With umpteen cultural centres such as the Balgandharva Drama Theatre and legendary eating joints and restaurants, the Deccan area is a favourite amongst old timers and visitors who wish to experience some of Pune’s original charm. Although a lot of new joints and restaurant chains have opened up in the area, the older and more popular restaurants such as Vaishali, Rupali and Wadeshwar on Fergusson College Road continue to attract loyal patrons.

Palkhi Processions

Come June, Pune gears up to receive a sea of devotees who are part of the Pandharpur Palkhi processions. The warkaris (pilgrims) who follow the Bhakti spiritual tradition of Hinduism take the journey from Alandi to Pandharpur, on foot, to worship Lord Vitthal (also known as Vithoba), the resident deity of Pandharpur. Lord Vithoba, a form of Krishna, stands for humanity, simplicity and equality.

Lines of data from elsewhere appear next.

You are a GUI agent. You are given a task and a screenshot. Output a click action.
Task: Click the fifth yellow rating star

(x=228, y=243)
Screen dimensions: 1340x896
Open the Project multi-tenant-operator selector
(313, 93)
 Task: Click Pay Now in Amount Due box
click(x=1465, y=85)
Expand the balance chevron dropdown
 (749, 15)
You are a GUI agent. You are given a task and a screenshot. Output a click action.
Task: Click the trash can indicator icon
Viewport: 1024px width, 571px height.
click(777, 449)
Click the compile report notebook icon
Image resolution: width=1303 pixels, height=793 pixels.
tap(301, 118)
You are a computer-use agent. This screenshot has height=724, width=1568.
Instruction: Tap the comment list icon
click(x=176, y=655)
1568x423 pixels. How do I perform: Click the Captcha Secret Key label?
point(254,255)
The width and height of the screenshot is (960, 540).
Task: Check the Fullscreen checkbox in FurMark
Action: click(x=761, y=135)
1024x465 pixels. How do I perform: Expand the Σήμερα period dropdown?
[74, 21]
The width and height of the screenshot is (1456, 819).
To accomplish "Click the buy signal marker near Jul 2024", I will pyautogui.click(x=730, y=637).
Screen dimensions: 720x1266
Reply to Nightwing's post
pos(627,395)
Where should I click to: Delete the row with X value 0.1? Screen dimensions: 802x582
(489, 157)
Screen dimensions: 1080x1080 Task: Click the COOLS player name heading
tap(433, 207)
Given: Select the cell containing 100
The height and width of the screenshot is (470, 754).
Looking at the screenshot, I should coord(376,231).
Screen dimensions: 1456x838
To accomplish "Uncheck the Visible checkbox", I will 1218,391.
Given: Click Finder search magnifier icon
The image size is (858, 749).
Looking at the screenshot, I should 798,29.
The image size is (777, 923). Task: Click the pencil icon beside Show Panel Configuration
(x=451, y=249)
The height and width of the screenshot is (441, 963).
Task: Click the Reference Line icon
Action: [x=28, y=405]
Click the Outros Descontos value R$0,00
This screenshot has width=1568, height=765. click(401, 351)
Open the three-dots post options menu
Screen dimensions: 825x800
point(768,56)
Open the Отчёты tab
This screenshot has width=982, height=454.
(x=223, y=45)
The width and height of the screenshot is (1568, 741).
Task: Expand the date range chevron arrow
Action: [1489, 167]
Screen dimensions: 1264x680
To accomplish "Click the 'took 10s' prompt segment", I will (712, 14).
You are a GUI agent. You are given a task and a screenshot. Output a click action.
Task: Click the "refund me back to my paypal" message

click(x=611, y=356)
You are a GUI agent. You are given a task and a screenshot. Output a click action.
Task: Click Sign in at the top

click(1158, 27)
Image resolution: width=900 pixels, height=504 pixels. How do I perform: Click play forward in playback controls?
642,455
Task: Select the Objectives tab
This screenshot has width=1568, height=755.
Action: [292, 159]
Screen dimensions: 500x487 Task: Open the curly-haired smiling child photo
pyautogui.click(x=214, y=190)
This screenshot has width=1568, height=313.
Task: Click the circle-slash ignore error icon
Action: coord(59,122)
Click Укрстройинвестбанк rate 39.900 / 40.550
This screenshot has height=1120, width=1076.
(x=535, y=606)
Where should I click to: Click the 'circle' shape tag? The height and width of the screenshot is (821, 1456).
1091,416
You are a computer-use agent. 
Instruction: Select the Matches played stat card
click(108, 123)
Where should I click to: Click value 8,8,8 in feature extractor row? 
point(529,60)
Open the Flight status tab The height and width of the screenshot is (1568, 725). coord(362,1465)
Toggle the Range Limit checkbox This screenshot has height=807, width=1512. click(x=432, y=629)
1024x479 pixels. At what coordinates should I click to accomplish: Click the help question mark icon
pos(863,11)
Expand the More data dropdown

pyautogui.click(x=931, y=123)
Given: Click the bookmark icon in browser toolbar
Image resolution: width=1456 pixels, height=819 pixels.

Pilgrims associate themselves with different palkhis (groups of warkaris who follow various saints such as Tukaram, Dhyaneshwar, etc.) and carry out this 11-day procession during the Ashadha month of the lunar calendar. 

Clad in saffron, the warkaris can be seen in huge numbers passing through the city over three days. During this transit period, parts of Pune, where the palkhis set up their camps, turn into fairs, with opportunistic vendors trying to take advantage of the deluge of new visitors. Many families and houses in Pune have a tradition of hosting these palkhis during the three days. The city also witnesses major traffic jams and diversions during this time. However, the palkhis are a sight to behold for anyone who is willing to be exposed to a different culture.

FAST FACTS 

When to go Winters, from November to early February, are the best. The monsoon has its own charm. March to June, a dry heat singes the city, so avoid these months.

GETTING THERE

Air

Nearest airport: Lohegaon Airport. Serviced by Jet Airways, Air India and Indigo. 

Rail

Nearest railhead: Pune Junction 

Road From Mumbai, the Mumbai-Pune Expressway makes driving the best option for getting to Pune Bus MSRTCs Asiad and Shivneri bus services have ordinary, AC and Volvo, Mercedes AC seater/ sleeper coaches daily, from 5am to 2.30am. Neeta Tours & Travels, Purple Travels and others run run Volvo, Mercedes coaches daily.